Öğretmenimin benimle yaşadığı tek problem bu değildi. O kirli havluyla herhangi bir şeyi temizlemeyi de reddettim ve bitkilerin üremesini anlatırken kendimi tutamadan kıkırdadım. Polen yüklü “erkeklik organını”, yumurtayı tutan “dişi organı” ve 14 yaşındaki erkek öğrencilerin çiçeklerin cinsel hayatı üzerine yaptıkları esprileri hala hatırlıyorum.

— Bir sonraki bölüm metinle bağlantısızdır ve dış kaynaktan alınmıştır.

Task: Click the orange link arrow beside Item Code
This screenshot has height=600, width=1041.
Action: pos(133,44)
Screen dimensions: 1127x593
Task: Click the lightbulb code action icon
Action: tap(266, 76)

Biyoloji öğretmeni bir gün dersten sonra sınıfta kalmamı istedi. Önce bir iç geçirdi ve sonra beni  fen bölümünden almak istediğini söyledi. Bunun hiç anlamı yoktu, çünkü sonuna kadar devam etmem mümkün görünmüyordu. Fizikte ya da kimyada da başarısız olabilirdim.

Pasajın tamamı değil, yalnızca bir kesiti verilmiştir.